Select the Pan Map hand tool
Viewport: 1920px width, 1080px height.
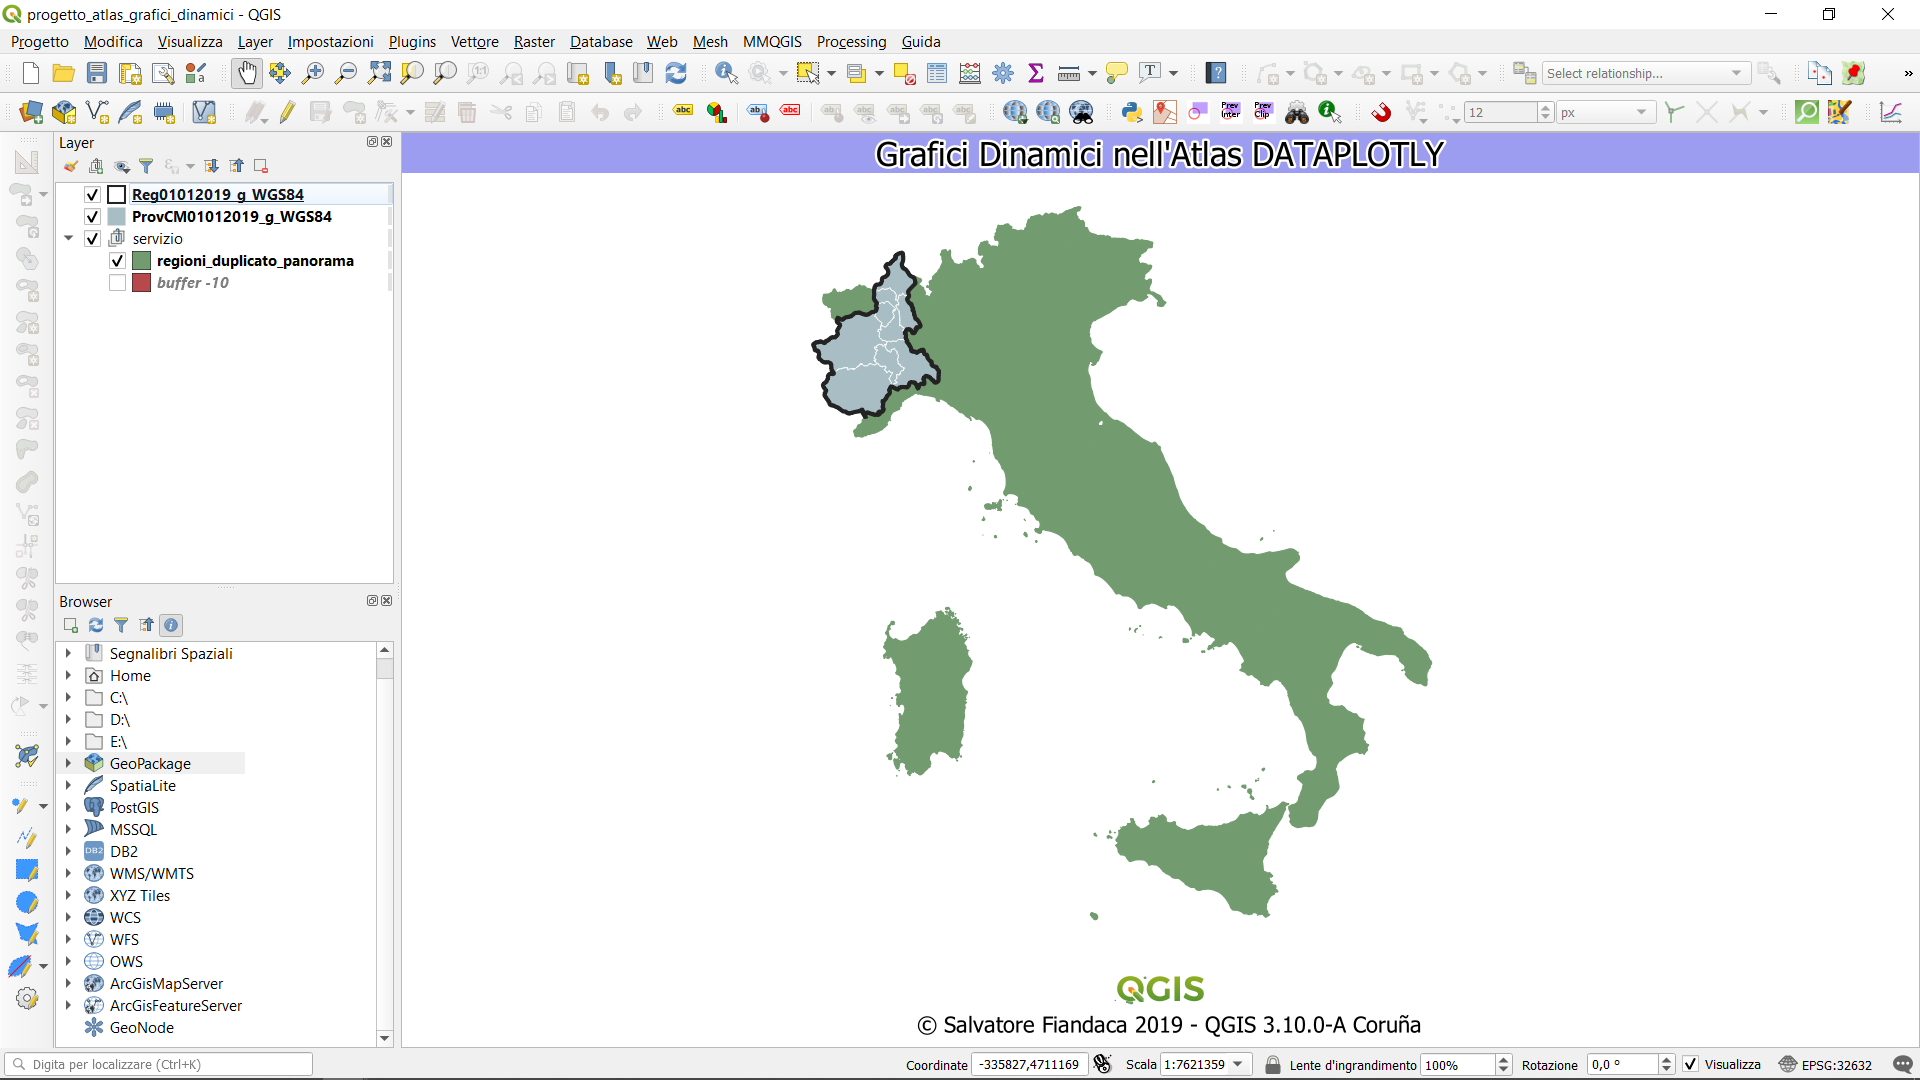[246, 73]
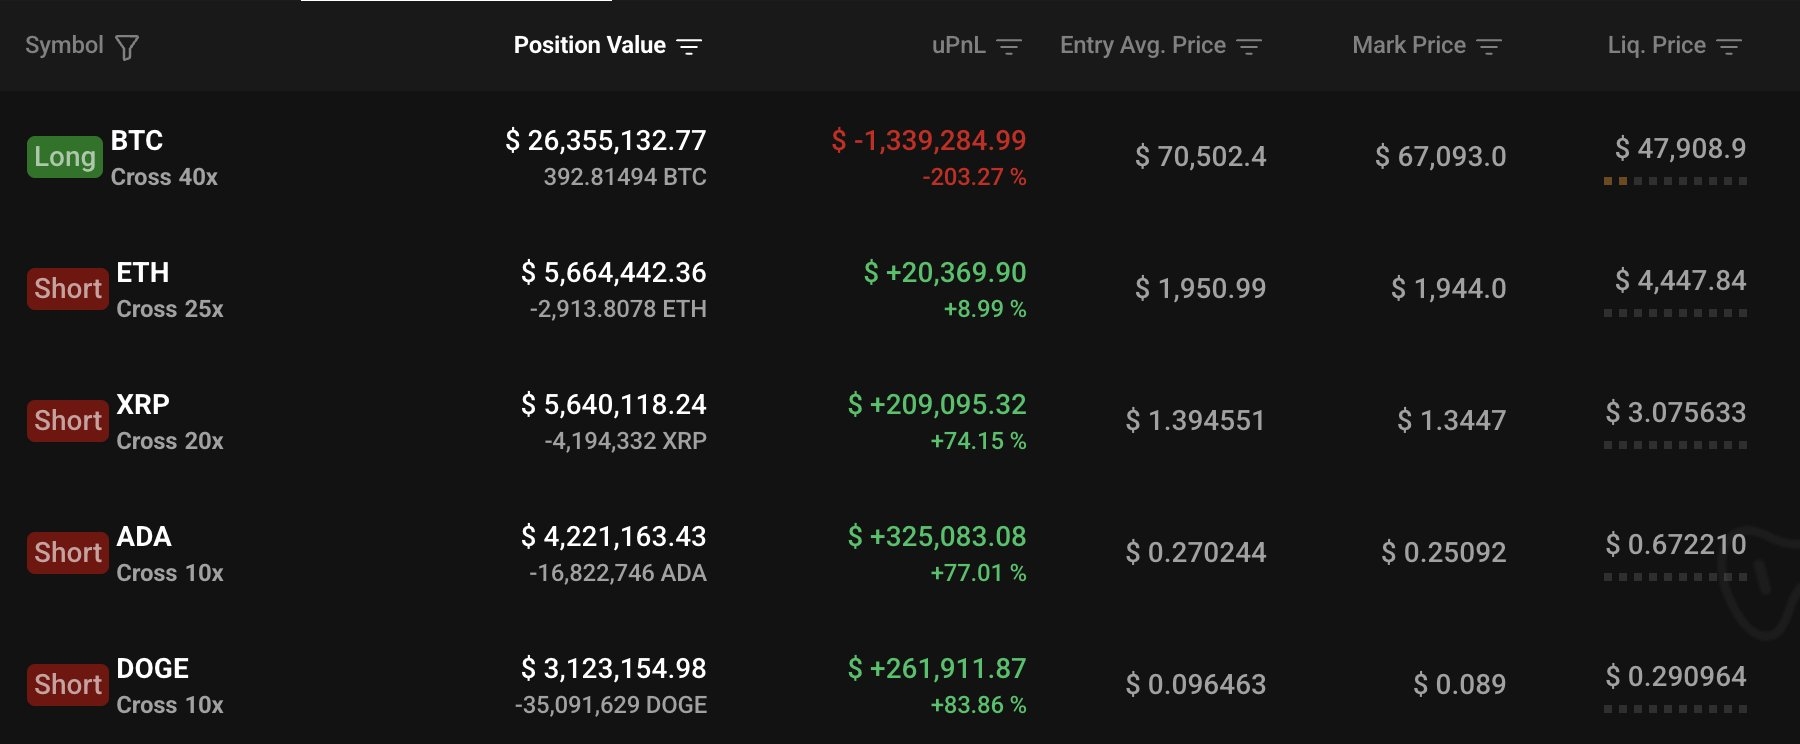Image resolution: width=1800 pixels, height=744 pixels.
Task: Select the DOGE Short badge
Action: pyautogui.click(x=68, y=685)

▶ **What you are asked to do**
Write out all of the material above again, changing "Viewport" to "Screen" and keeping everything else the same. Leave the pictures out.

▶ **Task result**
Select the Pan Map hand tool
Screen: 1920px width, 1080px height.
[246, 73]
Image resolution: width=1800 pixels, height=744 pixels.
Task: Select the DOGE Short badge
Action: pyautogui.click(x=68, y=685)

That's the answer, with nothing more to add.